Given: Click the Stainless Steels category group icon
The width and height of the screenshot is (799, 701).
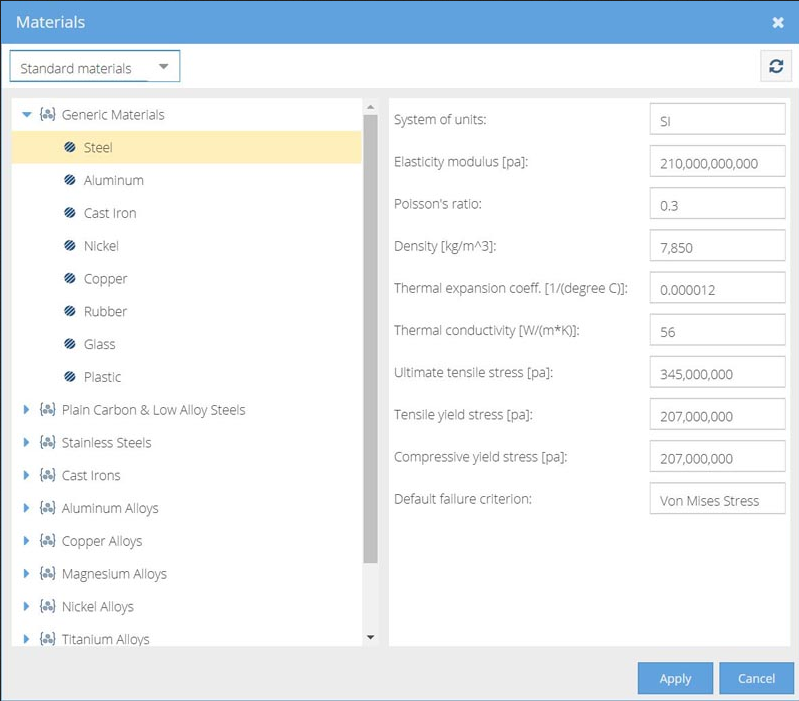Looking at the screenshot, I should pyautogui.click(x=47, y=443).
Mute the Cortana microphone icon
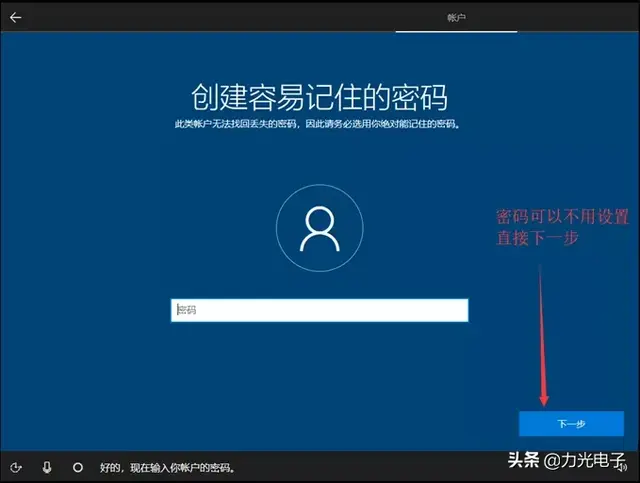Image resolution: width=640 pixels, height=483 pixels. (47, 467)
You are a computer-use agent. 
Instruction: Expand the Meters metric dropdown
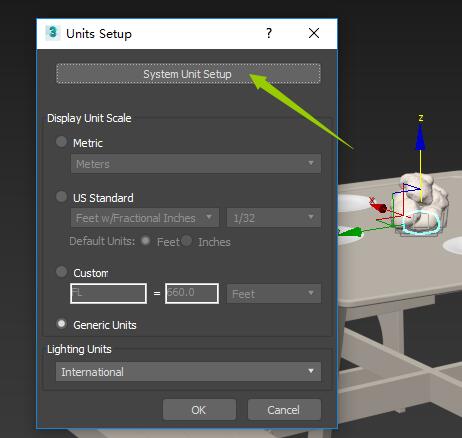(x=196, y=164)
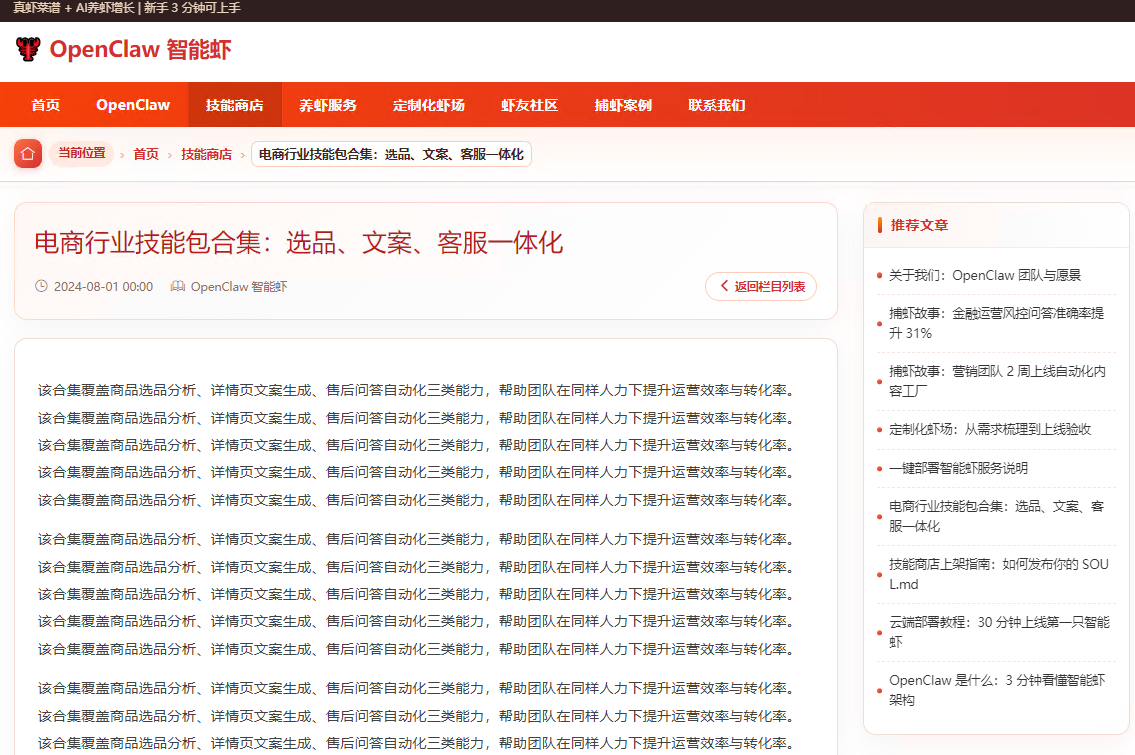
Task: Click the author book icon beside OpenClaw 智能虾
Action: coord(178,286)
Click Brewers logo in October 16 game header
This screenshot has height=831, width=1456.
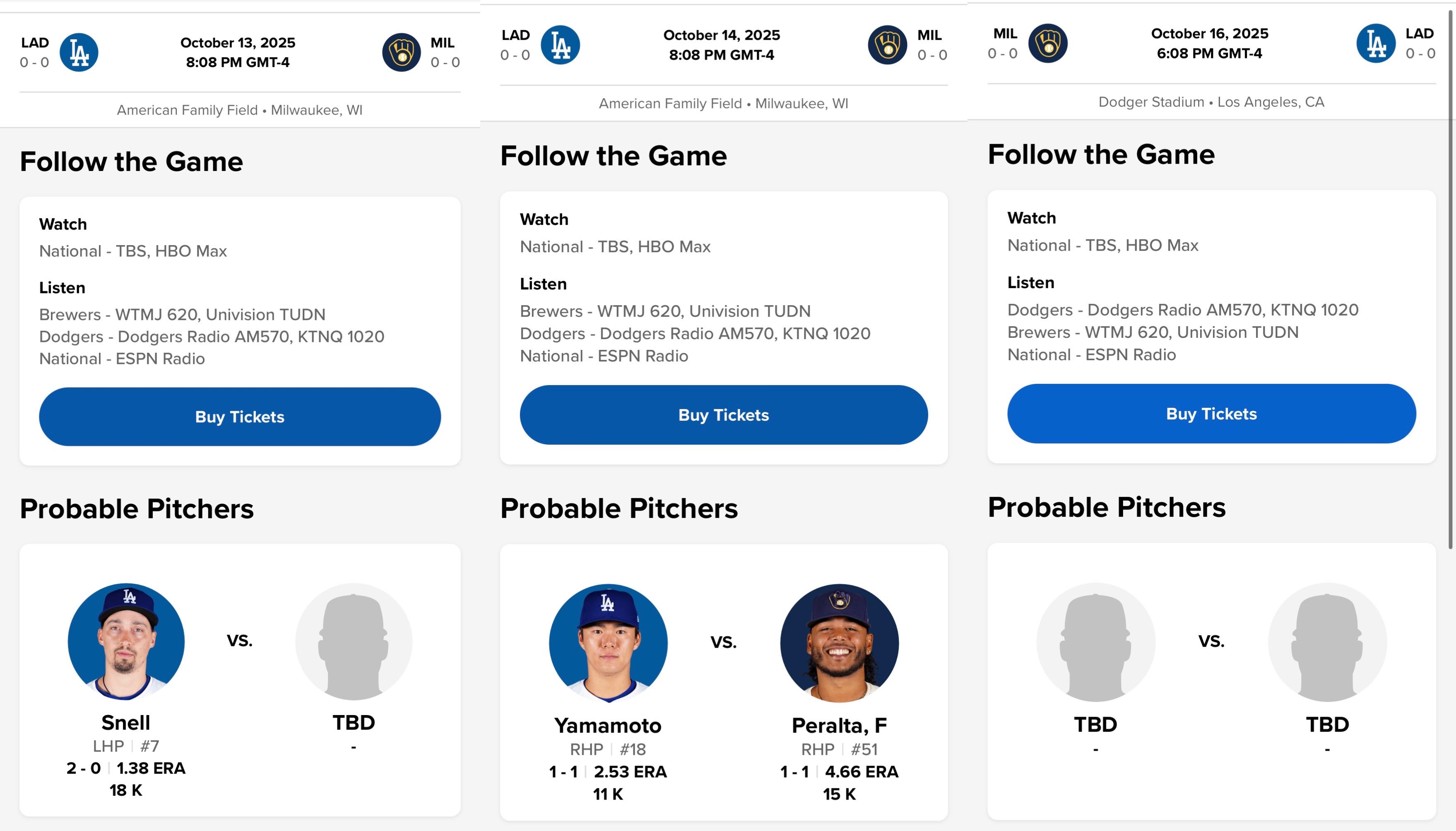[1048, 43]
------------------------------------------------
EXERCISE AIM: Retype, word for word, the lines from the one with "Mute the Cortana microphone icon" through the last line of the entries above, and only those lines. Leave pictures out.

RESPONSE TO THE TASK:
Mute the Cortana microphone icon
Image resolution: width=640 pixels, height=483 pixels. (47, 467)
You are a computer-use agent. 
Instruction: Expand the Meters metric dropdown
(x=196, y=164)
Task: Click the author book icon beside OpenClaw 智能虾
Action: coord(178,286)
Click Brewers logo in October 16 game header
This screenshot has height=831, width=1456.
[1048, 43]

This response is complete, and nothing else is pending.